## 本文

日本生活協同組合連合会は、環境負荷の少ない栽培方法で作った農産物を使った食品などを「コープサステナブル(持続可能性)」としてシリーズ化した。百貨店や大手スーパーも「サステナブル」を特集したフェアの開催や特設サイトでPRする。
国内農業は、化学肥料・農薬を減らした栽培や堆肥の施用などに取り組み、輸送距離が短くて済む直売所での販売も盛んだ。規格外品の加工利用も進む。一方で地球温暖化の抑制や生物多様性の保全には、環境負荷を減らす一層の取り組みが求められる。持続可能性の観点から産地は生産や産地づくりの取り組みを点検、取引先などと連携し、国産の価値を高め、消費者の選択につながるよう生産・販売戦略を組み立てよう。
調査からは部門ごとに重視すべき点も読み取れる。野菜は「糖度」。糖度で訴求できる品目はサツマイモやトマト、カボチャ、トウモロコシなど複数あり、それぞれの特徴を生かした戦略が必要だ。
果実は「多角化」。高価格帯のブドウ「シャインマスカット」やかんきつ「紅まどんな」などの注目度が高いが、「手頃な価格帯の生産拡大」も重視される。高価格帯だけでなく、消費者が買い求めやすい品種の増産も重要だ。
米の消費拡大策は「健康への貢献PR」で、食肉は「プチぜいたく」や簡便調理品など家庭消費を盛り上げる提案が鍵だ。牛乳・乳製品は「機能性」。花きは家庭用の販売と物流の効率化である。
「おいしさ」や「安全・安心」は国産の基本的価値で、そこに「持続可能性」が加わった。その上で、それぞれの部門や品目で何を訴求するかを明確にすべきであろう。

## 課題
本文によると、国内農業に環境負荷を減らす一層の取り組みが求められるのはなぜか。1〜3文で説明せよ。

(テキストや要素の位置を特定するためのデータ)
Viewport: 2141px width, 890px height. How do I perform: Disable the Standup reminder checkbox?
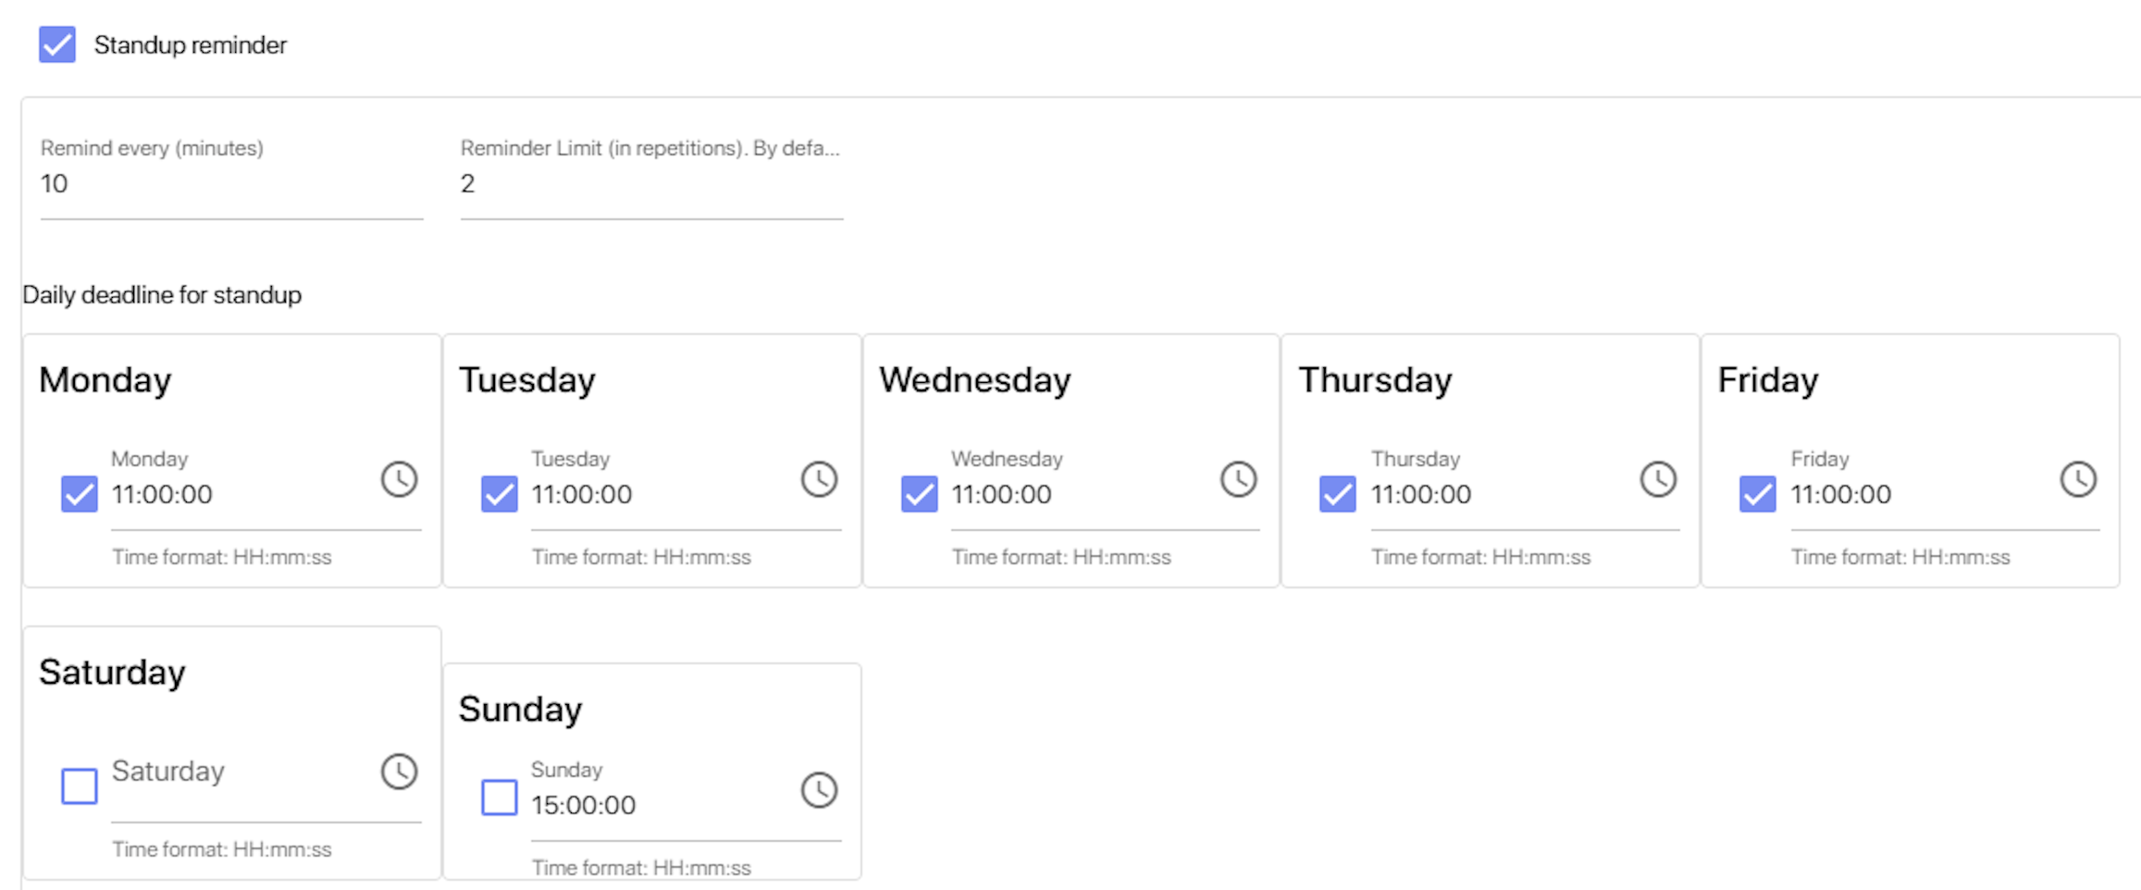(57, 44)
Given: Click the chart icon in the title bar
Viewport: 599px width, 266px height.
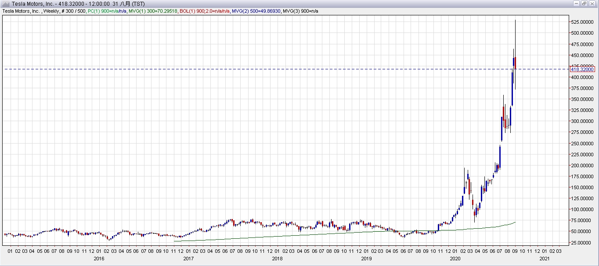Looking at the screenshot, I should pyautogui.click(x=5, y=4).
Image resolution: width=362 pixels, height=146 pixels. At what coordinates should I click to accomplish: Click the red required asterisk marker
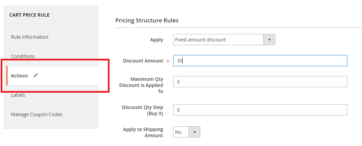tap(168, 61)
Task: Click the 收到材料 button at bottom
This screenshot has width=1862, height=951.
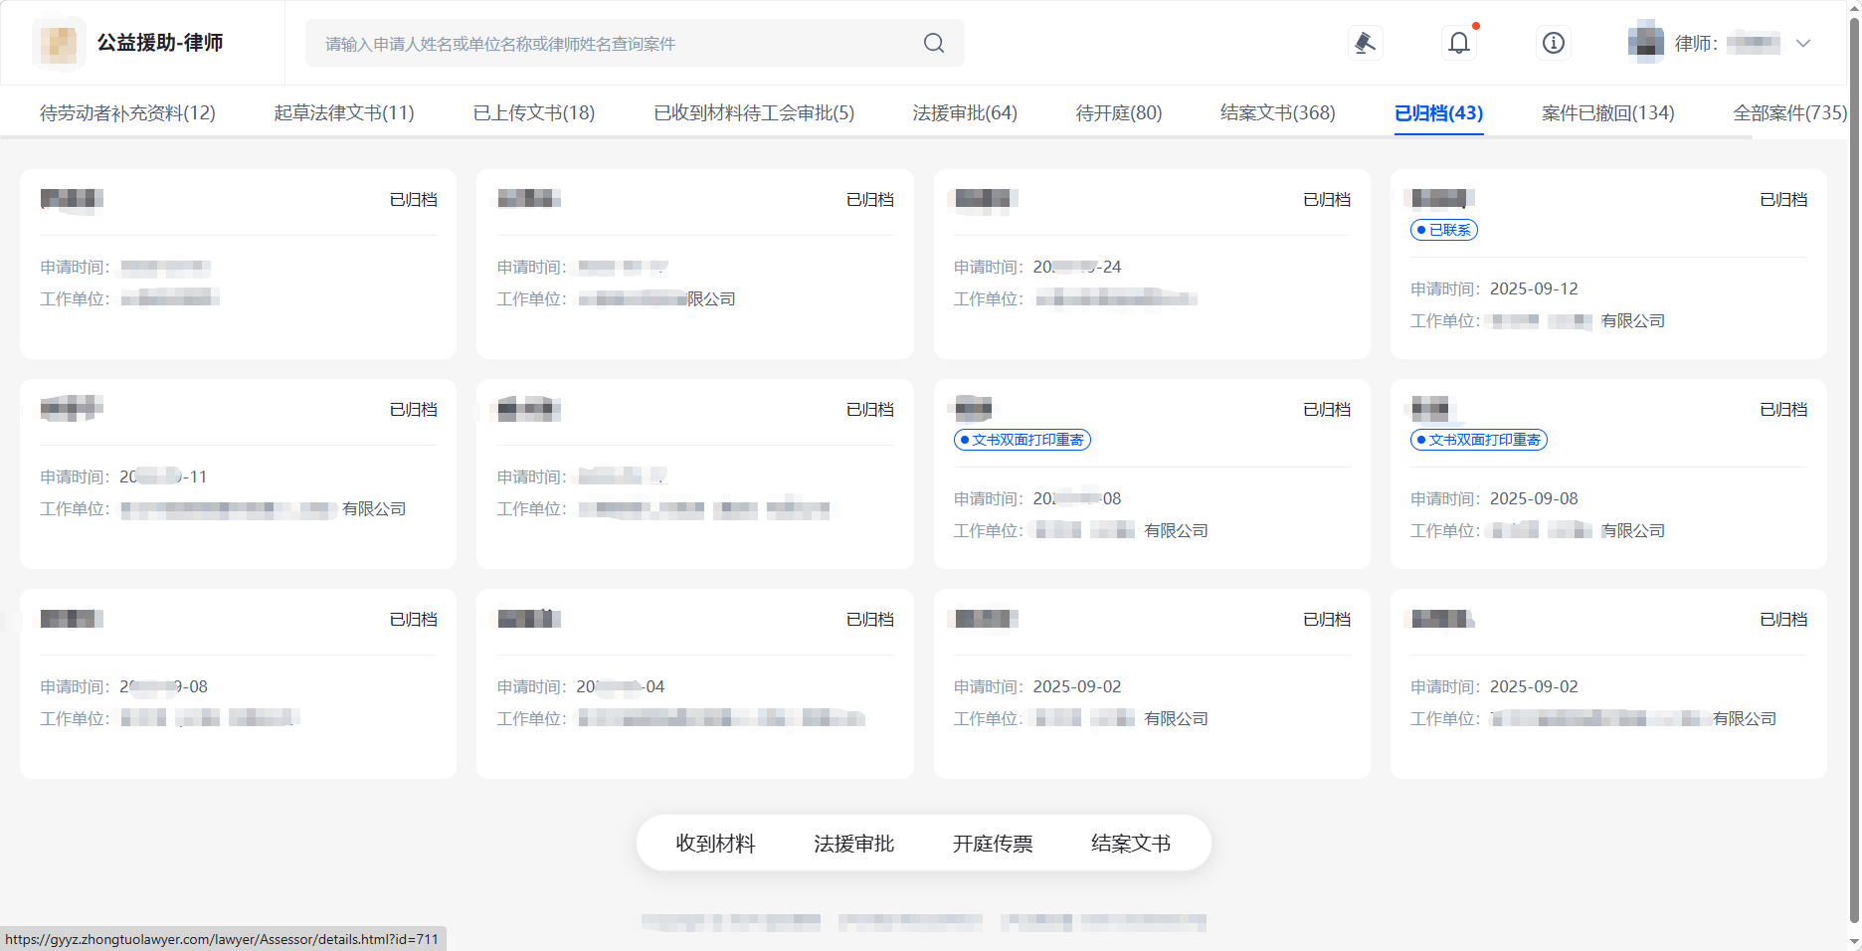Action: [715, 844]
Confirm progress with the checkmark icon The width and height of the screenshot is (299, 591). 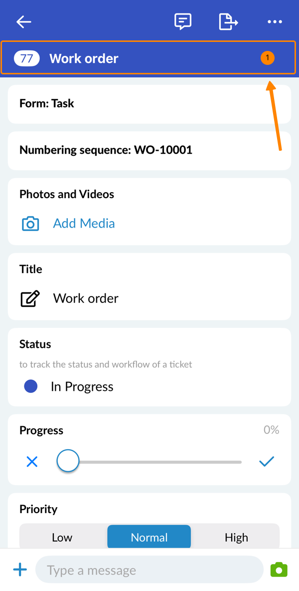click(267, 462)
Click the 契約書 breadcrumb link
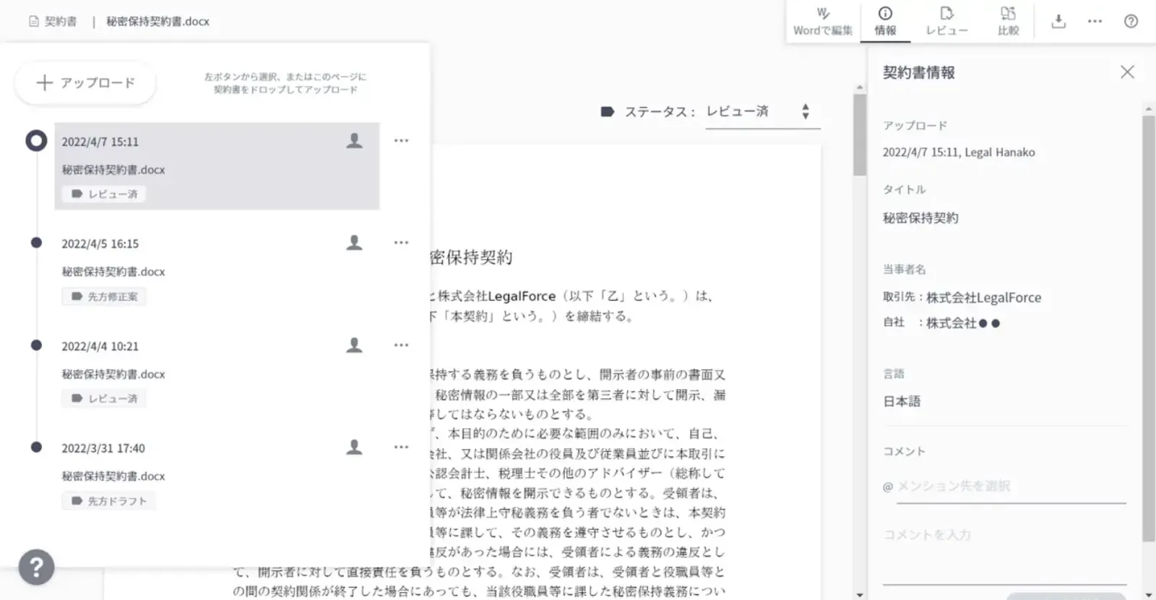The image size is (1156, 600). tap(53, 22)
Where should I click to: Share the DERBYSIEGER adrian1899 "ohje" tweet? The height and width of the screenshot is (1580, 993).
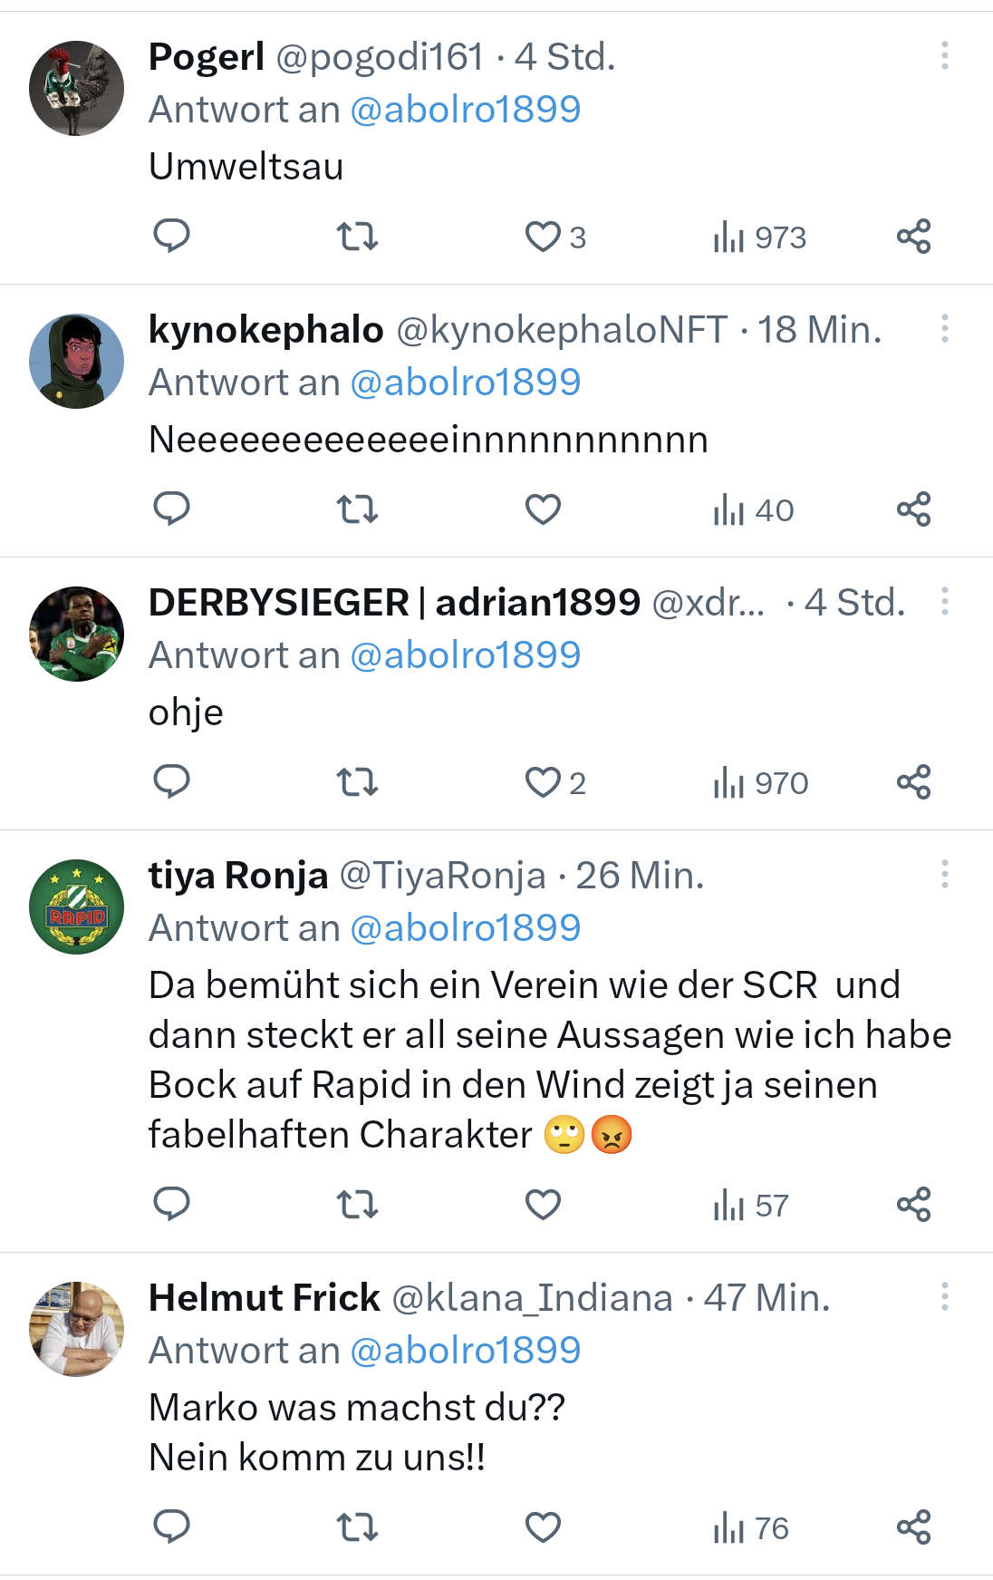click(913, 782)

## 回答
地球温暖化の抑制と生物多様性の保全のためである。化学肥料・農薬を減らした栽培や堆肥の施用などはすでに行われているが、この二つのためにはさらに踏み込んだ取り組みが必要だとされている。